An opinion is “a written interpretation of existing law,” according to the attorney general’s website, and “opinions cannot create new provisions in the law or correct unintended, undesirable effects of the law.”

Paxton himself has been facing felony charges on securities fraud for nearly eight years now. He “stands accused of convincing people to invest in a company without disclosing that he would benefit from the deals,” The Dallas Morning News reported in an Aug. 5, 2022, story.

In Warden’s case, neither a pardon nor a commutation has happened. As the Observer pointed out in a March 23, 2021, report, the Texas Department of Public Safety still lists Warden as a lifetime registrant on the sex offender registry website. It’s a fact that led his opponent, current Arlington Mayor Jim Ross, to threaten to sue him in early 2021.
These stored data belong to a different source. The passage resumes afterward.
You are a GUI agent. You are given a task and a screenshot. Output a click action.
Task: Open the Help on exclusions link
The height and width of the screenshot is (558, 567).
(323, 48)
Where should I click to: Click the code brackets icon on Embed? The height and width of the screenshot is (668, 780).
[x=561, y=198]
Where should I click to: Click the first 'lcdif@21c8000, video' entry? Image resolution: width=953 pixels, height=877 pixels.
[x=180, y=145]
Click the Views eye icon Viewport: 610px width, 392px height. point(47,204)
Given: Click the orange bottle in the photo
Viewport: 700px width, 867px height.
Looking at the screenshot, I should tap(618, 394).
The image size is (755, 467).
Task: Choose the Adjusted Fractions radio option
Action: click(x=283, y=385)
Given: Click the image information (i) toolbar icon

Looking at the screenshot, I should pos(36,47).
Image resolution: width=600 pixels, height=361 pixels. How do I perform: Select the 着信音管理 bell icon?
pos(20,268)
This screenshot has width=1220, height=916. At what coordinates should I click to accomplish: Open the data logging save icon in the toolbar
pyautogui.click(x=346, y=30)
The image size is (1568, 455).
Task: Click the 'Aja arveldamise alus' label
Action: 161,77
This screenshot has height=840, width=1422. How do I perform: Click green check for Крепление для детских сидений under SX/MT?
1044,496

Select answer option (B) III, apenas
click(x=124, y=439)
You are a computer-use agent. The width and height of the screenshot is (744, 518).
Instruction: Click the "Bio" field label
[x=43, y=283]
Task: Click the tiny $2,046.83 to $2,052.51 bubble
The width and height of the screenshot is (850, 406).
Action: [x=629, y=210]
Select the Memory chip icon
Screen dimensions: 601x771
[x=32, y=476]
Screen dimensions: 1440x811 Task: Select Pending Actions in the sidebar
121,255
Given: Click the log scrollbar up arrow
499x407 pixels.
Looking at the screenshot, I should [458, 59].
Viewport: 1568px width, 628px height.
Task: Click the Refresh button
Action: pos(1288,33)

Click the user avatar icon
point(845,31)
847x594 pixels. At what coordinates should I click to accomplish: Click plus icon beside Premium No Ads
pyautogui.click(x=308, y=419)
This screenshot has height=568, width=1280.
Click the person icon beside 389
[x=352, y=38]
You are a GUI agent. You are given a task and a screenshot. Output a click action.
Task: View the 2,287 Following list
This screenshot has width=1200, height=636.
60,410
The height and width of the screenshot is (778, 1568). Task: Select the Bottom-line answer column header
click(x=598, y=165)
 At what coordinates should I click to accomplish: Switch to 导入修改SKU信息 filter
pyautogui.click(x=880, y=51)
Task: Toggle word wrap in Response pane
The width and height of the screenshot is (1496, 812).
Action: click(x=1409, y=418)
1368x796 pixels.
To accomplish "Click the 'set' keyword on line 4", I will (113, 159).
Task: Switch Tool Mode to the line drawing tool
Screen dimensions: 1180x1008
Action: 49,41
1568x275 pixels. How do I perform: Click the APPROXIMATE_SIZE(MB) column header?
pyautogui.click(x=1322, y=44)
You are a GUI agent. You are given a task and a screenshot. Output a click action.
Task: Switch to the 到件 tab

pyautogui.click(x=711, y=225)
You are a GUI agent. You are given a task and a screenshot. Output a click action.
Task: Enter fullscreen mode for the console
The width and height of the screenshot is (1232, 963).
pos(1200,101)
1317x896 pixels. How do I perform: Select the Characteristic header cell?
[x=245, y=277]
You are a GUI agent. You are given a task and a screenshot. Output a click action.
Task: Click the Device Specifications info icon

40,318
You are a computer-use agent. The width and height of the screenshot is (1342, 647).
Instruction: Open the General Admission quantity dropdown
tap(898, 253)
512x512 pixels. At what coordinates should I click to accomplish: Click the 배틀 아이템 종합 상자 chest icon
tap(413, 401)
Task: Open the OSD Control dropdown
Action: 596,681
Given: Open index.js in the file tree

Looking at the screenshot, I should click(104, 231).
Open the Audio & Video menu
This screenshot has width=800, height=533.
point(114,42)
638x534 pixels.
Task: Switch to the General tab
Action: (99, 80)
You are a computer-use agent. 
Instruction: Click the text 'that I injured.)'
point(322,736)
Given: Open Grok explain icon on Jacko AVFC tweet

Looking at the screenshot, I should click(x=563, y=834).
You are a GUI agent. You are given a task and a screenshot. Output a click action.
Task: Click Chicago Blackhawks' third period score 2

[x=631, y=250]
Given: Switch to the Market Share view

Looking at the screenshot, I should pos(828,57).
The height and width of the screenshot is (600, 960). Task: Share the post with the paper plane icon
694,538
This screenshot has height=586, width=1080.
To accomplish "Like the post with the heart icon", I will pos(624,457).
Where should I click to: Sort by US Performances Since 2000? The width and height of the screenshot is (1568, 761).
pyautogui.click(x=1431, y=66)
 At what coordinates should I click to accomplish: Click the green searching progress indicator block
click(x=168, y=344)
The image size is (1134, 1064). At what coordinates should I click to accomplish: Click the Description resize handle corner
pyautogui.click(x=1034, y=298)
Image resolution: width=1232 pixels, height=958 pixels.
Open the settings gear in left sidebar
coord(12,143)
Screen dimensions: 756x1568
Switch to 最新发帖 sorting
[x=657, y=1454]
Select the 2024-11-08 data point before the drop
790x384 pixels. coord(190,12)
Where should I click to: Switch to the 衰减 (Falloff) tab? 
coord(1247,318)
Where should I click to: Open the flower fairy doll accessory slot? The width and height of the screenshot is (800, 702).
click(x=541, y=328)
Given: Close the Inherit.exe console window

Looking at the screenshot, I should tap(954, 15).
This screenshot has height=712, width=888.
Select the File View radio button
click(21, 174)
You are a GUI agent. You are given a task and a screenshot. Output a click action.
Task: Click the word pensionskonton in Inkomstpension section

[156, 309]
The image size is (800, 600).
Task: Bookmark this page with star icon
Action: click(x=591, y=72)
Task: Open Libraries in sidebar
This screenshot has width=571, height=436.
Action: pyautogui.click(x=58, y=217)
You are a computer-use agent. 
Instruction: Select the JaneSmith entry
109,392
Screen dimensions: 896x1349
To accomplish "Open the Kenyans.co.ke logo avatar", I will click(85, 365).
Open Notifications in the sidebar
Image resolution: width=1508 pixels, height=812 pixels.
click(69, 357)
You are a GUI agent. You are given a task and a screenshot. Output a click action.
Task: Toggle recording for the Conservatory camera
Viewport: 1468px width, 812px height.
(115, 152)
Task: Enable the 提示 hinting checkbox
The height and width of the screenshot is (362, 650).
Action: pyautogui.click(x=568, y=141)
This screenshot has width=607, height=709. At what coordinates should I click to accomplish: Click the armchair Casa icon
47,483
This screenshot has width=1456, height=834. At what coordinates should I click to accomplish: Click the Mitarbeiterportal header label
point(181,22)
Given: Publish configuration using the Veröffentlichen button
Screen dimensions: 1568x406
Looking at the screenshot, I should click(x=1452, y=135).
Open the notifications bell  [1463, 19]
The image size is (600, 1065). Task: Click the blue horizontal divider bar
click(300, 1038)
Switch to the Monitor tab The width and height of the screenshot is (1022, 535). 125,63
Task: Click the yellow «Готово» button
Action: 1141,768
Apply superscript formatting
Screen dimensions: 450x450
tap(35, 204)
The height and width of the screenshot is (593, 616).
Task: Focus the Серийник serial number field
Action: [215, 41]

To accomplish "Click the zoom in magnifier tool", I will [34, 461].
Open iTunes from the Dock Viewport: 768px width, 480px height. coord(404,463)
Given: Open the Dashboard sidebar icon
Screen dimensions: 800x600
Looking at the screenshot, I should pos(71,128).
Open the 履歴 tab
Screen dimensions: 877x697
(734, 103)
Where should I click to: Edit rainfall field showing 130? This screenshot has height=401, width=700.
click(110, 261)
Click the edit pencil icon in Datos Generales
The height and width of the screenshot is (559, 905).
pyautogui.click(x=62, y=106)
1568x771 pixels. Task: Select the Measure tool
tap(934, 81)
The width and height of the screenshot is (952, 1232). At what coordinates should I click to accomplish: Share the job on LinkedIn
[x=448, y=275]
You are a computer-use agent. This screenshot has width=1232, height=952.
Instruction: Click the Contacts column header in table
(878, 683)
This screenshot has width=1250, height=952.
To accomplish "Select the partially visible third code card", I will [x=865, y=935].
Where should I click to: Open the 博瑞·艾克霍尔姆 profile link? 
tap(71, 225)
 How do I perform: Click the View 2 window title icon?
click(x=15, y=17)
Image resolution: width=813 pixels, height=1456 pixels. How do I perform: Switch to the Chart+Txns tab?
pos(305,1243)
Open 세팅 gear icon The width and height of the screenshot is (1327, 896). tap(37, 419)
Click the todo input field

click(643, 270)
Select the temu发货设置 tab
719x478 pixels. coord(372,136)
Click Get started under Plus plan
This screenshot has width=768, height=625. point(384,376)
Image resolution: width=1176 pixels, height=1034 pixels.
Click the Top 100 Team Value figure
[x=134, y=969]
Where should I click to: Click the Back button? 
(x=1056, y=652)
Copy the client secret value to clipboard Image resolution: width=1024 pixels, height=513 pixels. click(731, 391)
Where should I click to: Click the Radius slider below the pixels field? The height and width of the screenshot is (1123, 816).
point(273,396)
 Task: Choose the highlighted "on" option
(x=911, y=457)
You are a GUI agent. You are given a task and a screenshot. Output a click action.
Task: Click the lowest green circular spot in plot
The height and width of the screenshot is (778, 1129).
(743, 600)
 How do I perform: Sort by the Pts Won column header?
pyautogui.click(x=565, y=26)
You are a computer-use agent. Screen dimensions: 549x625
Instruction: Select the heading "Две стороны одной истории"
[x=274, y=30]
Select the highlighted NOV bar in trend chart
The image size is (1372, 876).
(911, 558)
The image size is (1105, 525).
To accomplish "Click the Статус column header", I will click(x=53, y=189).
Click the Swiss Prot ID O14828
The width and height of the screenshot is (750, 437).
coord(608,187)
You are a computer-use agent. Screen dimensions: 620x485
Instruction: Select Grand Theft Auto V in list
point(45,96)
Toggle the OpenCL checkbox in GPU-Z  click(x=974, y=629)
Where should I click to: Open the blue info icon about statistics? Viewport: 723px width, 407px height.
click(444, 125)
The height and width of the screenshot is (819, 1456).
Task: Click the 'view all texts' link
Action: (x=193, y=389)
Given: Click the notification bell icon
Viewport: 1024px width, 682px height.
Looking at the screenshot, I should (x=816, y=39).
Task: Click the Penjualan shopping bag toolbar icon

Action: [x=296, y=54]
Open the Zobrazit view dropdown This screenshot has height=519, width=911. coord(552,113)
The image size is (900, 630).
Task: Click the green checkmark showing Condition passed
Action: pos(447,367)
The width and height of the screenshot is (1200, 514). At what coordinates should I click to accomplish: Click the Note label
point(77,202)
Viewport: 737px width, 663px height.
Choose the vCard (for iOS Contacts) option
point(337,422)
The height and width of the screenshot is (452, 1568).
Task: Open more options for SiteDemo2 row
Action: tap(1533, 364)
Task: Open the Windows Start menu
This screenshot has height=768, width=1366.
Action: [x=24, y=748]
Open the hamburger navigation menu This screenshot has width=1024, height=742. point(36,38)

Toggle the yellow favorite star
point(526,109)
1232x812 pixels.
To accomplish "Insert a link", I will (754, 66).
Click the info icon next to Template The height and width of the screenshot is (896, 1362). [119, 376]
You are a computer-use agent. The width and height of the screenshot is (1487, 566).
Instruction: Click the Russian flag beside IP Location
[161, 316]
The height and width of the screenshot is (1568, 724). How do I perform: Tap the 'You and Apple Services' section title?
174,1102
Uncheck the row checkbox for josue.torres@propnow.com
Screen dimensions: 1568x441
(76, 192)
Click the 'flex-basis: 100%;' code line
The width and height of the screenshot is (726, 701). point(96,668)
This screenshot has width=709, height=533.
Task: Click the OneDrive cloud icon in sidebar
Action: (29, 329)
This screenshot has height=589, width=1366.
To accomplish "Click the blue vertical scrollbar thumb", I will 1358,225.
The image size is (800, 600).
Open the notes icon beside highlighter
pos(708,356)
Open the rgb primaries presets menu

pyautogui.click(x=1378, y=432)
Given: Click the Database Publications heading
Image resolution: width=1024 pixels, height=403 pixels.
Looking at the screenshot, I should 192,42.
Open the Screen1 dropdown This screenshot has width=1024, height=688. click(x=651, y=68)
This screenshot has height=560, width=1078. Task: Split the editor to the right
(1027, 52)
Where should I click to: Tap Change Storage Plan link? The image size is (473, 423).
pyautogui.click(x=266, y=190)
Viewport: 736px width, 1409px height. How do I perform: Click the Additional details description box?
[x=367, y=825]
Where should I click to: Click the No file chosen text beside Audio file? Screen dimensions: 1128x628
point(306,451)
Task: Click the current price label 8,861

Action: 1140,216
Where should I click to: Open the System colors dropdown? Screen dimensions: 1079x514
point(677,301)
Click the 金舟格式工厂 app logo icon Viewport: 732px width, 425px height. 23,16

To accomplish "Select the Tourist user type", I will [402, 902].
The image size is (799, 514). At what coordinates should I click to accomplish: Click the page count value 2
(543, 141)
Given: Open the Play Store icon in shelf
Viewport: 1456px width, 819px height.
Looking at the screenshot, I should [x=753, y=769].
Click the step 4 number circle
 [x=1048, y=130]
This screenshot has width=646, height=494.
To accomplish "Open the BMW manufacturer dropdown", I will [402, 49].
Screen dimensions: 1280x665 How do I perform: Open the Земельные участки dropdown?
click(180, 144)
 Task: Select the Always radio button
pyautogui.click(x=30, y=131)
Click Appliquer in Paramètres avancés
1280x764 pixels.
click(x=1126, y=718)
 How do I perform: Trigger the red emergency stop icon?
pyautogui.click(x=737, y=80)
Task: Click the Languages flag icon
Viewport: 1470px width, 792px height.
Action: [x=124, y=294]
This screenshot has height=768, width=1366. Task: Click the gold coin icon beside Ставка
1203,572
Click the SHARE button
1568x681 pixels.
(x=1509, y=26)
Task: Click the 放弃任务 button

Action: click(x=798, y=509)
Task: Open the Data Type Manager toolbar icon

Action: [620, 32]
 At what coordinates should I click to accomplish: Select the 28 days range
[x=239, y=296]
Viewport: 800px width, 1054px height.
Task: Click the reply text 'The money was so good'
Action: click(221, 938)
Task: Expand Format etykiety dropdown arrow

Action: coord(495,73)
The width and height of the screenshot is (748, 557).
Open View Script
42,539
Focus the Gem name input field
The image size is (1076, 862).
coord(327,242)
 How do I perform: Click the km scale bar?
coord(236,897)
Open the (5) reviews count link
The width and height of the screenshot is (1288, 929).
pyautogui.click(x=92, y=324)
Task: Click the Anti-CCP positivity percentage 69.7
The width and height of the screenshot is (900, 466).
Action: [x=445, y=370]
“As soon as they [threatened to] sue me and showed me that Paxton ruling, I never participated in any events but, in the end, couldn’t take my name off the ballot even though I was ruled ineligible to run,” Warden said.

Warden finished in last place with 1.32% of the vote. About 330 people voted for him.

“I got slapped in the face, man,” Warden said.

The Tarrant County district attorney offered him a plea deal of 40 days of community service after Warden was arrested on Nov. 14 in Quanah, Texas, on a warrant accusing him of fraud or tampering with a government document. He posted a $1,500 bond the next morning.

Warden said he was on his way to Colorado when he was arrested.

“I like Colorado a lot, man. It’s a groovy state,” Warden said. “I’ve been an avid pot smoker all my life. It’s a hell of a freedom there.”

Anna Hensley Williams, a spokeswoman for the Tarrant County District Attorney’s Office, said that it doesn’t comment on pending litigation.

And, unlike Paxton, Warden is determined to fight his fraud charge because he doesn’t want to quit smoking weed to do community service since he uses it for medicinal purposes. He said he is also disabled and unable to perform physical labor.

Warden may have been charged with fraud partly because of what Arlington City Secretary Alex Busken told the News in a March 4, 2021, story. Busken pointed out that Warden had signed a sworn statement that read, “I have not been finally convicted of a felony for which I have not been pardoned or had my full rights of citizenship restored by other official action.”

A trial date hasn’t been set as of writing.

“My attorney told me I was crazy to go to trial and fight this case when they are offering me 40 days community service [because] I could get up to a year in the county jail,” Warden says. “He thinks it is a slam dunk case. Me, I tell him [if] I can reach one or two of those jurors … If I can’t reach them for an acquittal, I hate to think that a jury would give me the max [sentence].

“I’ve been home for 13 years and 3 months without getting into any trouble. … Does it really help citizens to put me in jail? I will cost them in health care.”